The average price of regular gas in metro Atlanta late Friday was $2.69 a gallon, with area stations charging from $2.19 to $3.09.

Most of the jump has come since Sunday. The price is likely to rise 10 to 20 cents per gallon before hitting a peak, according to AAA, the Auto Club Group.

Some of that is just bad timing: besides the closed Texas refineries and the storm hitting Louisiana is the surge in demand that comes with millions of Americans taking to the roads for the holiday weekend.

“Consumers should expect to see the highest Labor Day prices at the pump since 2014,” said Josh Carrasco, a spokesperson for AAA.

The good news is that the bad news will not last, he said. “AAA does not expect Gulf refineries to be offline for months.”

And once they start producing fuel – probably toward the end of the month – prices should drop steadily.

One good sign from the markets: the wholesale price of gasoline has apparently peaked and has started to dip, according to Patrick DeHaan, a senior industry analyst at Gas Buddy.

That will eventually filter through to the pump – that is if the refineries start to come back online in the next few days. But the port, where tankers unload oil, is also crucial, he said. “Nothing improves until the Houston ship channel opens 100 percent, then relief in days,” he tweeted Friday.

Colonial Pipeline, which provides the lion’s share of fuel to metro Atlanta and points north, Wednesday announced it was virtually shutting down its two pipelines. With that news, the price hike accelerated. At week’s end, the Colonial system was operating, except for Texas – the location of half the refineries that feed the pipeline.

But the company is still expecting to restart fuel flow from the Houston area, officials said late Friday.

Some of the gas price increase has been propelled by changes in behavior – by drivers and retailers alike, said economist Tom Smith of Emory’s Goizueta Business School. “Everybody is being very forward-looking.”

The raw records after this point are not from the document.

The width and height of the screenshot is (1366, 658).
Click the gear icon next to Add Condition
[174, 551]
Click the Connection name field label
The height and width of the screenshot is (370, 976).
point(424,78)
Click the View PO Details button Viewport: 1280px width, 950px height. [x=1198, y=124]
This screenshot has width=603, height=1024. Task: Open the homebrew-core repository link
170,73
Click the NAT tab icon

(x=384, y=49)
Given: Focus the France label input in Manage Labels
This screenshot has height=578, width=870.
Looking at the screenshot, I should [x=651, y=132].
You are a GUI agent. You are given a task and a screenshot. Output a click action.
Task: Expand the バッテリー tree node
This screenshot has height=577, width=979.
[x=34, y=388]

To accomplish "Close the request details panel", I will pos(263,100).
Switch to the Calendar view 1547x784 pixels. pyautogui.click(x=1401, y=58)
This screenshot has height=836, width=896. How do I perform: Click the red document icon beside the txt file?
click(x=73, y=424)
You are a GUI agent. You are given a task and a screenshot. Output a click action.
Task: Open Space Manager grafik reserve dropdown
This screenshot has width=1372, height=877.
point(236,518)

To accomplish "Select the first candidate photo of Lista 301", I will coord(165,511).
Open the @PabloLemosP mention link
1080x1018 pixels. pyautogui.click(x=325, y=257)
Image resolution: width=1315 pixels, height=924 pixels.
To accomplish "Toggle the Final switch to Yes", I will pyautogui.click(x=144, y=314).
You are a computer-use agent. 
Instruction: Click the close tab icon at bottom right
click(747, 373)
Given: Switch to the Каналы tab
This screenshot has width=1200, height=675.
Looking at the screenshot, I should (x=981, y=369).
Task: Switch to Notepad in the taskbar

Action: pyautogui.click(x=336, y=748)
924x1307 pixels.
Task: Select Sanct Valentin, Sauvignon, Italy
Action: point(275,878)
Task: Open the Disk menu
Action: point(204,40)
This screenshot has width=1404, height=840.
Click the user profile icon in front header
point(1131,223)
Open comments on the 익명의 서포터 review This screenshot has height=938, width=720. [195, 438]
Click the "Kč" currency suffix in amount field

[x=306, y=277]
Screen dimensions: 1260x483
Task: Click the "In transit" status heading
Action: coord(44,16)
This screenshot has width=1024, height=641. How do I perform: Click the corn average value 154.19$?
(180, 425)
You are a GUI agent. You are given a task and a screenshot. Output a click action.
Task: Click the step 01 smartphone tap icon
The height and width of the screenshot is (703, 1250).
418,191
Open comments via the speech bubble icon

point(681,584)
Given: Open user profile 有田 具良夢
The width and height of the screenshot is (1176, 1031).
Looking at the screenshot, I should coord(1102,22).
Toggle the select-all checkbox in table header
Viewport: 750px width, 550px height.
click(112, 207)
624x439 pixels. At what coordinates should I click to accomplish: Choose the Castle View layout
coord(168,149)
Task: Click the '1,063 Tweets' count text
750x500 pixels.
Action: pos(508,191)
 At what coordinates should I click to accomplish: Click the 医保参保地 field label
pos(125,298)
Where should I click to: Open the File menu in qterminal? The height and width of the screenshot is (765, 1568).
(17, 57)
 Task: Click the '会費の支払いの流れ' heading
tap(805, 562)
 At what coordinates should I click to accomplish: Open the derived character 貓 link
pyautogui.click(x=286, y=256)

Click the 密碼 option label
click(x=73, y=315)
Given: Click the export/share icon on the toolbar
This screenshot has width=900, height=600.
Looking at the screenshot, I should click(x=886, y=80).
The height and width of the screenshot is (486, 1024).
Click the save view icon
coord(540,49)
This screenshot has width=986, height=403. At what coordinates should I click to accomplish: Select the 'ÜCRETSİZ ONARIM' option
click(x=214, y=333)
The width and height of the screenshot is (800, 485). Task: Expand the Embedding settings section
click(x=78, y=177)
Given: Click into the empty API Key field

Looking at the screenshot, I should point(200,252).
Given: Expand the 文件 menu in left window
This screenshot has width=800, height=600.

In normal times, many drivers won’t fill up their tank until they have just a quarter tank of gas or less. But this is not a normal situation.

“Right now there’s plenty of gas, but you think there won’t be as much next week. So you fill up now.”

For the overall economy and most consumers, a relatively brief price increase is a manageable irritant, but for people living close to the edge of their income, a price spike is a problem.

For instance, Smith’s mother in law, Sharon Wikel of Johns Creek.

Wikel, 72, is retired and relies mostly on Security Security payments, she said. “When the price of gas goes up, I can’t go as far. So the economic impact affects me a lot.”